И этот кусочек памяти — как забытое за печкой полено, которое в один прекрасный день вы сунули в топку и поразились, сколь сухим, необычным треском разгорелось оно, озарив темную комнату. Но сегодня было тридцать первое августа — время, не подходящее для топки печей. Да и тогда, в июле пятьдесят девятого года, было неподходящее для этого время.

Снимая компресс с раскаленной маминой головы, я окунал горячий платок в чашку с водой, отжимая его и снова прикладывая ко лбу. В темной комнате душной июльской ночью ее голос был тих. В моем горле стояли слезы. Мне показалось тогда, что мама умирает.

Кто-то поднимался по лестнице на второй этаж. Я узнал шаги. Они стали тяжелее, чем прежде, но характерное посапывание при ходьбе не могло обмануть меня. И потом эта мамина манера втягивать воздух. Она всегда сопровождалась задумчивым, по-детски наивным выражением лица, какое бывает у опоздавшего к ужину сорванца. Разгоряченный, весь в снегу и сосульках, он дышит еще в ритме бега, тяжело всхлипывая, а лицо с опущенными ресницами выражает покорность в расчете на родительскую снисходительность.

— Что ты здесь делаешь? — спрашивает мама, входя.

Она растерянно оглядывает комнату, уже забыв, кажется, о чем только что спрашивала.

— Почему бы тебе не показать свои работы в Москве?

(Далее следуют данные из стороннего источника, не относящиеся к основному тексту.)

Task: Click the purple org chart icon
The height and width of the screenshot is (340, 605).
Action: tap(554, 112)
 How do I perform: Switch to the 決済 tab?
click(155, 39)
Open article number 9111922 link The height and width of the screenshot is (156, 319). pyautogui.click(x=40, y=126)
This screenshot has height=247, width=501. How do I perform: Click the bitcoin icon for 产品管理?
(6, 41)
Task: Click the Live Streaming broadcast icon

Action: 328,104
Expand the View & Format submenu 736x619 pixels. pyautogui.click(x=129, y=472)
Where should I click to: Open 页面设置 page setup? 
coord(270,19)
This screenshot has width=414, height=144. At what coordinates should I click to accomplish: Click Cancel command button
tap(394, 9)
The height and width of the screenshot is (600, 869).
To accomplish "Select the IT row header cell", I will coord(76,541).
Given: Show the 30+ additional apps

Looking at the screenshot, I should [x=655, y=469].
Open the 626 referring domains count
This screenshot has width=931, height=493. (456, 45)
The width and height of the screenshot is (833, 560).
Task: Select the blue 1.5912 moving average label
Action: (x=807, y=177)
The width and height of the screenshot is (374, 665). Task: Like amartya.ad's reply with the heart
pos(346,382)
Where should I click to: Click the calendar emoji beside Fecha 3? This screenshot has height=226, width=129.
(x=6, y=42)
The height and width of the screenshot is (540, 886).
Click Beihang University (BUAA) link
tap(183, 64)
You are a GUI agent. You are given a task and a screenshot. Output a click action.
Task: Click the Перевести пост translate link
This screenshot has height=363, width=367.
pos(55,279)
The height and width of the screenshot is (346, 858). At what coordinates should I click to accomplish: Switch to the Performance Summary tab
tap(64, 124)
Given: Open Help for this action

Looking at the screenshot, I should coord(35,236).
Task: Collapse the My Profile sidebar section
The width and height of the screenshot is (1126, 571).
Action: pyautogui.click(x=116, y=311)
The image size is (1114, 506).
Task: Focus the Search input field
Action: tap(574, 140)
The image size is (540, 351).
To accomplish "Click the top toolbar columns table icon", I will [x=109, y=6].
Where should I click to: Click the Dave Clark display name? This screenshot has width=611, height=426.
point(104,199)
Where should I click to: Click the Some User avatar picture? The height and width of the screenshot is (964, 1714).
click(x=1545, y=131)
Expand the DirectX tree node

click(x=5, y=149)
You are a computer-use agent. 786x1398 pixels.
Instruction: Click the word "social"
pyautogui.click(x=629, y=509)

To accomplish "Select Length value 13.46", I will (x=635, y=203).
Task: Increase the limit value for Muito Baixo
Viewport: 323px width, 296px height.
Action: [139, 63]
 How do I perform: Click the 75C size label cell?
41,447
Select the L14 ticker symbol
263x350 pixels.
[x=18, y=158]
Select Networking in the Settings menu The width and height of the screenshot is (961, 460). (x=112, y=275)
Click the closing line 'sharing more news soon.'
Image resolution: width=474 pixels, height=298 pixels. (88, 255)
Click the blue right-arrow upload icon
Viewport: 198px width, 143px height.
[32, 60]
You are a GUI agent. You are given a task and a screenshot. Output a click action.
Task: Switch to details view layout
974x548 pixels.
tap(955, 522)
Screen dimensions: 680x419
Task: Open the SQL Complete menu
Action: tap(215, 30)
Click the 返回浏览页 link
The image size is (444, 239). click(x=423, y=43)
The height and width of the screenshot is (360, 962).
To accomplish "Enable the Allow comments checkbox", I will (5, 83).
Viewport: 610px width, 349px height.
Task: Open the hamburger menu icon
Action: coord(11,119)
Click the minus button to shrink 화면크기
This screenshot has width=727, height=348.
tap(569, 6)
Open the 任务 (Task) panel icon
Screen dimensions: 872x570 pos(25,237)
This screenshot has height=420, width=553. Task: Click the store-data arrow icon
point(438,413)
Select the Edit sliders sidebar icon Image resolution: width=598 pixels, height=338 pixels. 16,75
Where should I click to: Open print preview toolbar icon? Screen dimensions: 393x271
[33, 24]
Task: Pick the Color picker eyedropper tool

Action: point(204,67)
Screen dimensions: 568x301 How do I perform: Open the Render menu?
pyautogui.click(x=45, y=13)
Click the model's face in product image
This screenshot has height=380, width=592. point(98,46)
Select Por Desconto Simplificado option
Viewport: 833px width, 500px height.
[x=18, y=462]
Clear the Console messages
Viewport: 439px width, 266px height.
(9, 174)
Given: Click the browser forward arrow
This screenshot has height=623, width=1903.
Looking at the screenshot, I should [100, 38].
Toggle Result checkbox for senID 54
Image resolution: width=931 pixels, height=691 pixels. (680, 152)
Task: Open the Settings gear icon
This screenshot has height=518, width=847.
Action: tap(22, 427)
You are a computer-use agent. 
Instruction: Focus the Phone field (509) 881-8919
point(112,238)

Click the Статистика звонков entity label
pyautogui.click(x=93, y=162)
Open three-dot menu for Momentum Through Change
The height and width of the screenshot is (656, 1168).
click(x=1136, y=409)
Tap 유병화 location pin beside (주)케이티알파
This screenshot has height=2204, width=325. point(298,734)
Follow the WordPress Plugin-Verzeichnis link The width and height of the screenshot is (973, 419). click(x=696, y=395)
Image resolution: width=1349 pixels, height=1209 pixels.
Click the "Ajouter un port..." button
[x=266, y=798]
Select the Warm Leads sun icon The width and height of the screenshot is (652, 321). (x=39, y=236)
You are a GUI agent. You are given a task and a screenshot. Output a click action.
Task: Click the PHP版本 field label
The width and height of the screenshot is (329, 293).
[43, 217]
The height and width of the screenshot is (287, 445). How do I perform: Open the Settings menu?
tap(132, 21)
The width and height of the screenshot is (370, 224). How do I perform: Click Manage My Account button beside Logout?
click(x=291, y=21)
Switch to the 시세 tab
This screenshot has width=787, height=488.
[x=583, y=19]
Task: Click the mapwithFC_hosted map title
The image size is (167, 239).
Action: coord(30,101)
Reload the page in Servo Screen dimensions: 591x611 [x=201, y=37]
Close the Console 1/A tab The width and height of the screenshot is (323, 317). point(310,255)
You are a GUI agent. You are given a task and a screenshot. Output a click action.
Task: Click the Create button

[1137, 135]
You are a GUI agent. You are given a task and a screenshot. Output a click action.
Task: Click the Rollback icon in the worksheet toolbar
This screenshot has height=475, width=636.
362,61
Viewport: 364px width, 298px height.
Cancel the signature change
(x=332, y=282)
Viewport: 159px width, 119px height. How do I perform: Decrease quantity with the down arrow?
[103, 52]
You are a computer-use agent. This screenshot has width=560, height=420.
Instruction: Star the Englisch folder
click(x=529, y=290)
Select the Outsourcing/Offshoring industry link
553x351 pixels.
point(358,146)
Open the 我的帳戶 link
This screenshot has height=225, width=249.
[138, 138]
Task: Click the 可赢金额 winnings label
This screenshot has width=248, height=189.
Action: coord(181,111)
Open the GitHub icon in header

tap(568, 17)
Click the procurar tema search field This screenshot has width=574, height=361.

Мама тяжело опускается на диван рядом.

— Я не настолько серьезно работаю, чтобы выставляться, сынок.

— Ты скромничаешь. Прекрасные работы.

Ее взгляд наконец останавливается на мне. Я читаю в нем насмешку.

— Некоторые вещи трудно понять даже моему ученому сыну.

— Ты великий художник, ма.

— Нет, сынок, всего только женщина. Это, пожалуй, единственное мое призвание. Мне никогда не хотелось быть ни великой, ни знаменитой. В жизни я превыше всего ценила любовь, увлекалась, хотя, кроме Березкина и Голубкова, у меня никого не было. Но когда с твоим отцом я перестала чувствовать себя женщиной, я ушла от него. Может быть, я совершила ошибку? Но мне и сейчас кажется, что из нашего брака ничего бы стоящего не получилось.